▸ **Text extract**

[start]

Senior year of high school, I began applying to different colleges, which was a difficult decision in and of itself. I applied to six different universities, three being in my home state of Texas, and three elsewhere. I was about to begin my studies, but I still had no idea of my future career or what I wanted to study in college. All I knew was that I didn’t want to be stationary. I wanted to be able to relocate, internationally if I could. It was a dream of mine (and still is). Because of that, I decided to take my first years as a young adult to the east coast. It would turn out to be just a small taste of what it would be like to move away from home.

Like many others, I didn’t go into college knowing exactly what I wanted to do or who I wanted to be. After spending my first year as an International Studies major, I decided that I wanted to be studying communication. Communication would take my love of writing and creativity, and bring it into real world situations. Even when writing a journalistic article, you use your creativity to portray the topic you are writing about, with the hope that the person on the other end will take interest. I have my own sense of control (to a certain extent) as well. A piece of writing doesn’t have to be written in a specific or particular way. Everything you write has a taste of your own voice in it, which is very appealing to me. I want to incorporate my career with my passions for the rest of my life.

It wasn’t soon later that I had come to conclusion that my dream job was to become an author. Of course, we all need a plan B in addition to our dream job, as our dream job is often farfetched and more difficult to achieve. You don’t just decide one day that you are going to quit everything to become a pop star. You must take baby steps to reach your goals. The most important one of mine is to always make time to write. If I don’t spend time writing in my free time, I will never come close to my goal. I can’t just "follow" my dream; I must live it.

[end]

▸ **Data**
[start]

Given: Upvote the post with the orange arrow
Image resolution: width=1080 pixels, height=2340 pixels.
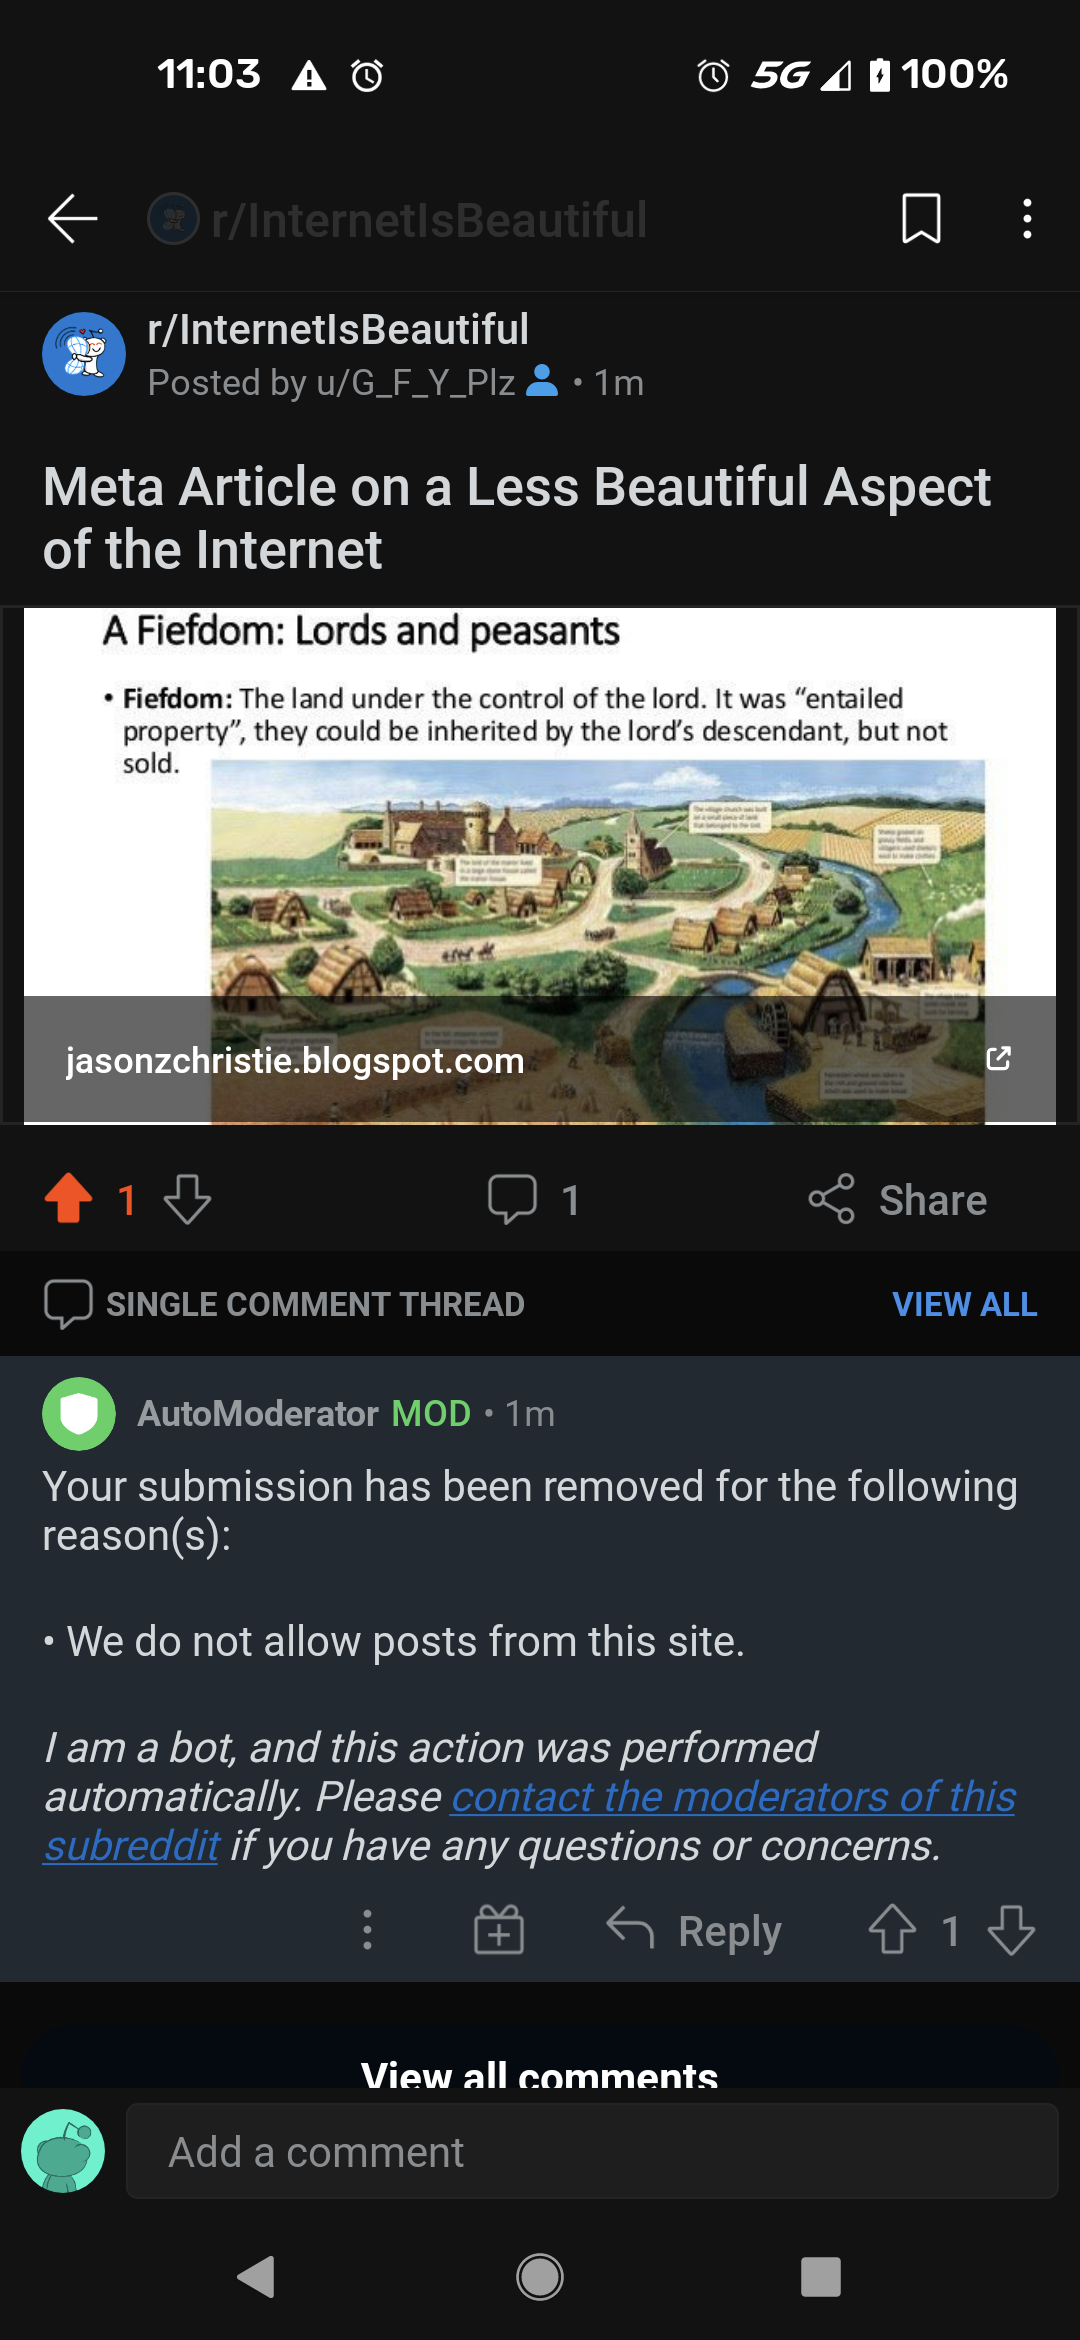Looking at the screenshot, I should (x=69, y=1198).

[end]

▸ **Given request**
In the essay on college and career plans, which major did the writer have during the first year of college?

▸ **Solution**
International Studies.